Lead Analysis
Markets7 min

The Great Wave of AI M&A: 266 Acquisitions in Q1 2026 and the New Map of Technological Power

CB Insights recorded 266 M&A deals in AI in the first quarter of 2026, a 90% increase compared to the same period in 2025. The total global M&A value reached US$ 4.9 trillion in 2025, a new record. In 2025, the battle for AI shifted from foundational models to data, cloud, and governance infrastructure, with US$ 157 billion invested in this layer.

The first quarter of 2026 confirmed that the technology mergers and acquisitions market has reached a new level. CB Insights recorded 266 M&A deals in AI from January to March 2026, representing a 90% increase compared to the same period in 2025. The total global M&A value reached US$ 4.9 trillion in 2025, a historic record, with almost half of the strategic value above US$ 500 million coming from native AI companies or businesses with explicitly stated AI theses. In 2024, this proportion was 25%.


The Shift in Battleground


The most strategic observation regarding the deals of 2025 is where the capital was allocated. Not to foundational models, but to the infrastructure that supports them. US$ 157 billion was invested in 33 or more acquisitions in data, cloud, and governance. The buyers' thesis has been consistent: generative artificial intelligence is as valuable as the data that powers it and the infrastructure that governs it.
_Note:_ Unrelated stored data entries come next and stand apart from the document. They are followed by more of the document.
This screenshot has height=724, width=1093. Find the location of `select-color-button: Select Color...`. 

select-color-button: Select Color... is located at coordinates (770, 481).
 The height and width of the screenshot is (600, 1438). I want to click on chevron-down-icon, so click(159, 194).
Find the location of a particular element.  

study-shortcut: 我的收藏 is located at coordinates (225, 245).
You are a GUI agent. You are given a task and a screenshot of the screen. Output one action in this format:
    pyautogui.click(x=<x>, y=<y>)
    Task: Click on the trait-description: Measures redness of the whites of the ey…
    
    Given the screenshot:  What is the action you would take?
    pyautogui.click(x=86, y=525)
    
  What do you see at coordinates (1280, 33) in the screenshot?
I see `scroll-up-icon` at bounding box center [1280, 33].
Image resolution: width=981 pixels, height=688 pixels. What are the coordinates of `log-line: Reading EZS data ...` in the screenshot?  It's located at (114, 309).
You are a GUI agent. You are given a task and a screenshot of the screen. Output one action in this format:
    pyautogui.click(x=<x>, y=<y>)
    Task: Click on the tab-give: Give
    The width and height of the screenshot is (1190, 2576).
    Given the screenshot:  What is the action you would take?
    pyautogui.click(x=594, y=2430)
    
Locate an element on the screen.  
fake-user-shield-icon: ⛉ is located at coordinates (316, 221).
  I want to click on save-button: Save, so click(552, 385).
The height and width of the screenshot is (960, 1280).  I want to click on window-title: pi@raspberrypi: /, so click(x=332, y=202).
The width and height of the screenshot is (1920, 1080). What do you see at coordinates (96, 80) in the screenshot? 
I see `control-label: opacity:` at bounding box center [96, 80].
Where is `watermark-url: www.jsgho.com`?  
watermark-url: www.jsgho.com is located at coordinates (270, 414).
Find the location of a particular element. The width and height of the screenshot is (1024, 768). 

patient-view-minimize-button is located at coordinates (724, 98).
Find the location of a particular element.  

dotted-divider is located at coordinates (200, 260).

Salesforce’s acquisition of Informatica for US$ 8 billion clearly expressed this logic: quality agentic AI requires reliable, integrated, and governed data. ServiceNow paid US$ 3 billion for Moveworks to obtain a natural language platform that now powers its workflow automation. IBM paid US$ 11 billion for a data streaming platform.


Consolidation in Security


The cybersecurity segment contributed some of the largest deals of the cycle. Palo Alto Networks completed the acquisition of CyberArk for US$ 25 billion in February 2026, establishing identity security as the fourth pillar of its platform. CrowdStrike acquired SGNL for US$ 740 million in January 2026, as well as Bionic (US$ 500 million), Onum (US$ 290 million), and Pangea (US$ 260 million) throughout 2025.


Over 400 cybersecurity M&A deals were announced globally in 2025, a volume 22% higher than the previous year, with the total value increasing by nearly 270%.


What Is Being Acquired


Analysis by category reveals what major platforms have identified as strategic gaps: identity security (CyberArk, SGNL), observability and cloud monitoring (Chronosphere by Palo Alto), natural language workflow automation (Moveworks by ServiceNow), and data management and governance (Informatica by Salesforce, streaming platforms by IBM).


For M&A and Strategy Executives


The pattern of deals from 2025-2026 suggests that acquiring AI capability is no longer a strategic option for major platforms; it has become a competitive obligation. Mid-sized companies possessing data assets, specialised models, or AI governance capability have become acquisition targets with revenue multiples that rarely would be justified by conventional financial criteria. For CIOs and CTOs working with technology providers, it is worthwhile to monitor who is acquiring whom: acquisitions often change roadmaps, pricing, and support quality.